Исходный текст

---

Ко входуЯков Кротов. Богочеловвеческая историяПомощь
 

Яков Кротов. Путешественник по времени. Вспомогательные материалы.

Михаил Рощин

«Житие» протопопа Аввакума – памятник переломного времени и опыт первых русских мемуаров

Оп. в сборнике докладов междисциплинарного исследовательского семинара факультета философии НИУ ВШЭ (Москва, февраль - апрель 2011 г.) "Автор и биография, письмо и чтение". "Издательский дом Высшей школы экономики", Москва, 2013.

Духовный кризис середины 17 в. в России, связанный с проведением церковной реформы в Православной Церкви при патриархе Никоне, способствовал началу широких дискуссий на религиозные темы в стране и постепенному возникновению различных течений в старообрядчестве и не только. Чуть позднее в конце того же века появляются некоторые течения русского духовного христианства.[1] Все это привело к появлению независимого интеллектуального дискурса, прежде всего в старообрядческой среде.

---

Раздел материалов

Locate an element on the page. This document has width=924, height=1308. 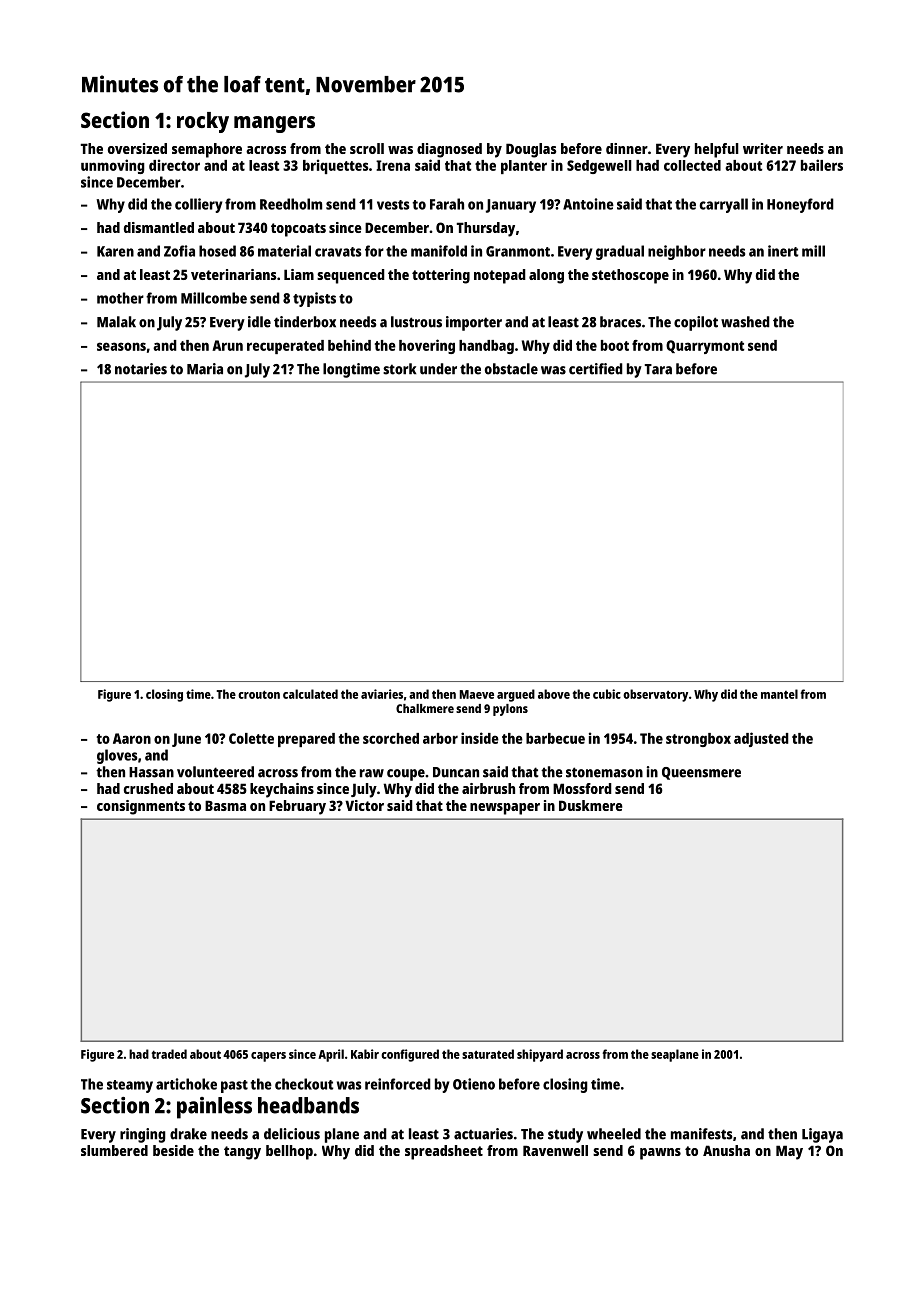
spreadsheet is located at coordinates (444, 1152).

---

Цель задания
Напишите продолжение статьи о «Житии» протопопа Аввакума, начав сразу после последнего предложения приведенного выше текста.

Ответ к заданию
Духовным лидером старообрядцев достаточно быстро становится протопоп Аввакум. Как представляется, этому содействовал ряд обстоятельств. Епископы в большей мере, чем простые священники зависели от священноначалия Православной Церкви (патриарха Никона) и царской власти (царя Алексея Михайловича) и старались не пренебрегать своим положением: им было, что терять. Известен лишь один епископ, – Павел Коломенский, – открыто выступивший против патриарха и его церковной реформы: он был заточен и 3 апреля 1656 г. сожжен в срубе. Были и другие епископы, не одобрявшие деятельности Никона, но они предпочитали молчать.

Следует отметить, что с самой ранней молодости протопоп Аввакум отличался несокрушимой смелостью в отстаивании своих взглядов и убеждений. Одно время он входил в кружок боголюбцев вместе с будущим патриархом Никоном и даже поддержал его избрание патриархом. Однако после начала церковной реформы перешел к нему в решительную оппозицию.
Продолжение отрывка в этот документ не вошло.